Rewrite the material below, changing every "At what coordinates should I click to accomplish" to "Where do I click to accomplish" and keeping the rest unchanged.

[Stored entries]
######

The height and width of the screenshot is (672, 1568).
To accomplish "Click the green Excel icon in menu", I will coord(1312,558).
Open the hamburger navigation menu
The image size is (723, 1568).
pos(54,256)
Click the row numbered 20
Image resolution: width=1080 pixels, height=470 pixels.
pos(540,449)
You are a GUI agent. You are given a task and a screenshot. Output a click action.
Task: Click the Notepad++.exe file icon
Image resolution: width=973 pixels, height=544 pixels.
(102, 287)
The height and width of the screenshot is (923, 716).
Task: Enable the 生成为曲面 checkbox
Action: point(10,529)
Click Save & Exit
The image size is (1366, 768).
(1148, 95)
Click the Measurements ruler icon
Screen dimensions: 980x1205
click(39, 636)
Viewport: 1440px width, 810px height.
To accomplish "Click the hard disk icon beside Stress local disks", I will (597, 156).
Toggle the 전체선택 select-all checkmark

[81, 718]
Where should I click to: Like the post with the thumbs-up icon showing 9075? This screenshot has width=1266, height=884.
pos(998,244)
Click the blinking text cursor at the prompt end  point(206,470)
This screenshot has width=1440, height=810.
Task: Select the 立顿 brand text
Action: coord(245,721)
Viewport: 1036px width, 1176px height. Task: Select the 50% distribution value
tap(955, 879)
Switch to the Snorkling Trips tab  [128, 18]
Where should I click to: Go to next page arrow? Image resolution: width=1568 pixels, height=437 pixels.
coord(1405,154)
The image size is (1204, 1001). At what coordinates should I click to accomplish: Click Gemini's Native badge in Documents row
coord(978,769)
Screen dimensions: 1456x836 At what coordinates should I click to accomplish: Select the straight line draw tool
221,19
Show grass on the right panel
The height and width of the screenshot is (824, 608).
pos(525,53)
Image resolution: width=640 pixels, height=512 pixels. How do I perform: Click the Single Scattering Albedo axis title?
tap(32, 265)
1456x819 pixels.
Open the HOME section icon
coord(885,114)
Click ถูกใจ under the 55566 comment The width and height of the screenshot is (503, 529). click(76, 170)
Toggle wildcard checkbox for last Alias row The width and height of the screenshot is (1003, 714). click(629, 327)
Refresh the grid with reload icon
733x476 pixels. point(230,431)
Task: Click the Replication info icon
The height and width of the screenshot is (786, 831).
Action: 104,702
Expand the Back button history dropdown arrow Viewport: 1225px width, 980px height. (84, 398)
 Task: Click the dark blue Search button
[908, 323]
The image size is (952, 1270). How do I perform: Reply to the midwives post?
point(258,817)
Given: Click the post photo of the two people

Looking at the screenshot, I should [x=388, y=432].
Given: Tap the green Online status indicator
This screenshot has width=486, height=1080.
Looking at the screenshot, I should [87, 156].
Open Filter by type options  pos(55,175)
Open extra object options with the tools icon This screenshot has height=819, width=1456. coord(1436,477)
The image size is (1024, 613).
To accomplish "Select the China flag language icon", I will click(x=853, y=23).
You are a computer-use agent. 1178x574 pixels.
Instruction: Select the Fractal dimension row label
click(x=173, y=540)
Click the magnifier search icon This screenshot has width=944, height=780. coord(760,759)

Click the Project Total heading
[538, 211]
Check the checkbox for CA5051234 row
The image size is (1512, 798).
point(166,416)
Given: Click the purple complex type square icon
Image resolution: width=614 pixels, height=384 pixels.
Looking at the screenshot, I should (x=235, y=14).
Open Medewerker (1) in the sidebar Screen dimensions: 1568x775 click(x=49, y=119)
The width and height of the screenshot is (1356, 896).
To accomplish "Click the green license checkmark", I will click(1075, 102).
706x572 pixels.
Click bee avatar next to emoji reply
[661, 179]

######

Full output -
The height and width of the screenshot is (672, 1568).
To accomplish "Click the green Excel icon in menu", I will coord(1312,558).
Open the hamburger navigation menu
The image size is (723, 1568).
pos(54,256)
Click the row numbered 20
Image resolution: width=1080 pixels, height=470 pixels.
pos(540,449)
You are a GUI agent. You are given a task and a screenshot. Output a click action.
Task: Click the Notepad++.exe file icon
Image resolution: width=973 pixels, height=544 pixels.
(102, 287)
The height and width of the screenshot is (923, 716).
Task: Enable the 生成为曲面 checkbox
Action: point(10,529)
Click Save & Exit
The image size is (1366, 768).
(1148, 95)
Click the Measurements ruler icon
Screen dimensions: 980x1205
click(39, 636)
Viewport: 1440px width, 810px height.
To accomplish "Click the hard disk icon beside Stress local disks", I will (597, 156).
Toggle the 전체선택 select-all checkmark

[81, 718]
Where should I click to: Like the post with the thumbs-up icon showing 9075? This screenshot has width=1266, height=884.
pos(998,244)
Click the blinking text cursor at the prompt end  point(206,470)
This screenshot has width=1440, height=810.
Task: Select the 立顿 brand text
Action: coord(245,721)
Viewport: 1036px width, 1176px height. Task: Select the 50% distribution value
tap(955, 879)
Switch to the Snorkling Trips tab  [128, 18]
Where should I click to: Go to next page arrow? Image resolution: width=1568 pixels, height=437 pixels.
coord(1405,154)
The image size is (1204, 1001). Where do I click to accomplish: Click Gemini's Native badge in Documents row
coord(978,769)
Screen dimensions: 1456x836 Where do I click to accomplish: Select the straight line draw tool
221,19
Show grass on the right panel
The height and width of the screenshot is (824, 608).
pos(525,53)
Image resolution: width=640 pixels, height=512 pixels. How do I perform: Click the Single Scattering Albedo axis title?
tap(32, 265)
1456x819 pixels.
Open the HOME section icon
coord(885,114)
Click ถูกใจ under the 55566 comment The width and height of the screenshot is (503, 529). click(76, 170)
Toggle wildcard checkbox for last Alias row The width and height of the screenshot is (1003, 714). click(629, 327)
Refresh the grid with reload icon
733x476 pixels. point(230,431)
Task: Click the Replication info icon
The height and width of the screenshot is (786, 831).
Action: 104,702
Expand the Back button history dropdown arrow Viewport: 1225px width, 980px height. (84, 398)
 Task: Click the dark blue Search button
[908, 323]
The image size is (952, 1270). How do I perform: Reply to the midwives post?
point(258,817)
Given: Click the post photo of the two people

Looking at the screenshot, I should [x=388, y=432].
Given: Tap the green Online status indicator
This screenshot has width=486, height=1080.
Looking at the screenshot, I should [87, 156].
Open Filter by type options  pos(55,175)
Open extra object options with the tools icon This screenshot has height=819, width=1456. coord(1436,477)
The image size is (1024, 613).
To accomplish "Select the China flag language icon", I will click(x=853, y=23).
You are a computer-use agent. 1178x574 pixels.
Instruction: Select the Fractal dimension row label
click(x=173, y=540)
Click the magnifier search icon This screenshot has width=944, height=780. coord(760,759)

Click the Project Total heading
[538, 211]
Check the checkbox for CA5051234 row
The image size is (1512, 798).
point(166,416)
Given: Click the purple complex type square icon
Image resolution: width=614 pixels, height=384 pixels.
Looking at the screenshot, I should (x=235, y=14).
Open Medewerker (1) in the sidebar Screen dimensions: 1568x775 click(x=49, y=119)
The width and height of the screenshot is (1356, 896).
To accomplish "Click the green license checkmark", I will click(1075, 102).
706x572 pixels.
Click bee avatar next to emoji reply
[661, 179]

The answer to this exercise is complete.